[Rows for locating text and elements]
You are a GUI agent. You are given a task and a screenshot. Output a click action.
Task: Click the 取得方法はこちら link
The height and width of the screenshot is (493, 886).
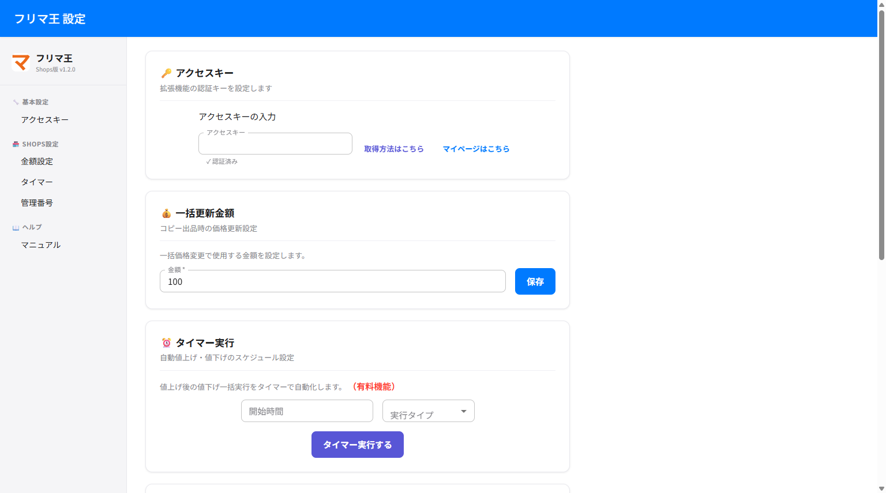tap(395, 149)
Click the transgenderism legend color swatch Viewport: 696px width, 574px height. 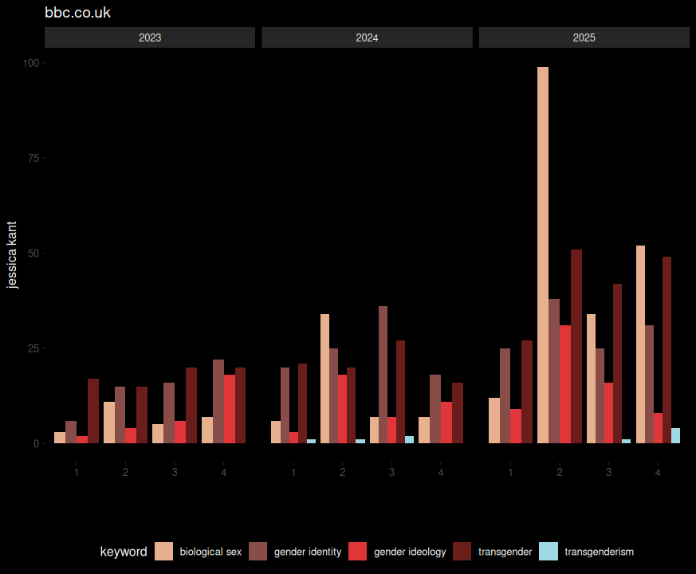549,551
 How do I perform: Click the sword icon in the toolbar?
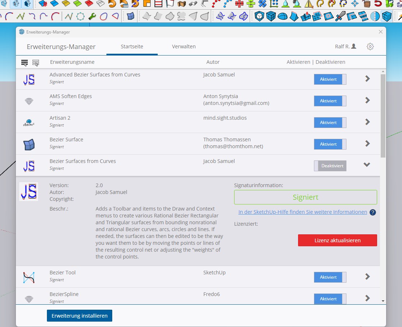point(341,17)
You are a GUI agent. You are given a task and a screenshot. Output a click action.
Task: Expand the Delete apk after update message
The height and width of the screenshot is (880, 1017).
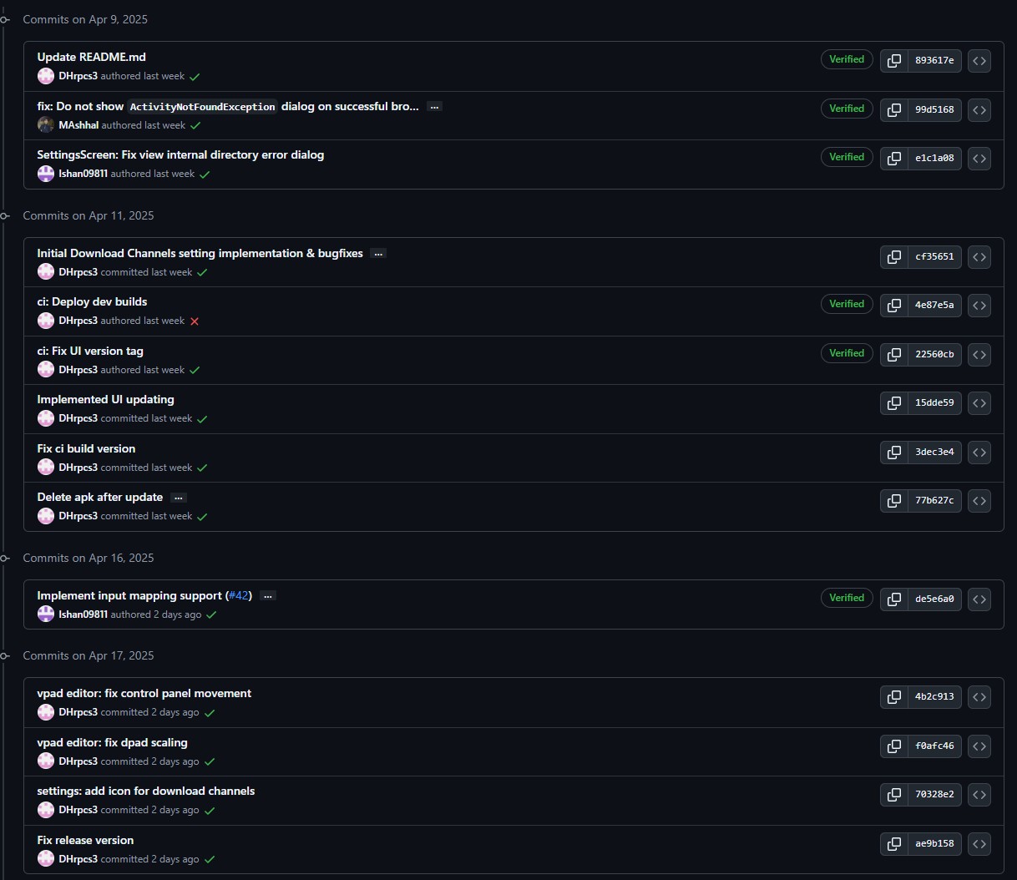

_Your goal:_
Copy everything from the line containing "How do I perform: Click" down to the end of the rows, replacing "toolbar" with "menu bar" and keeping the rest unchanged. Do not include the pictures.

_Answer to this exercise:_
 How do I perform: Click the sword icon in the menu bar?
point(341,17)
You are a GUI agent. You are given a task and a screenshot. Output a click action.
Task: Expand the Delete apk after update message
The height and width of the screenshot is (880, 1017).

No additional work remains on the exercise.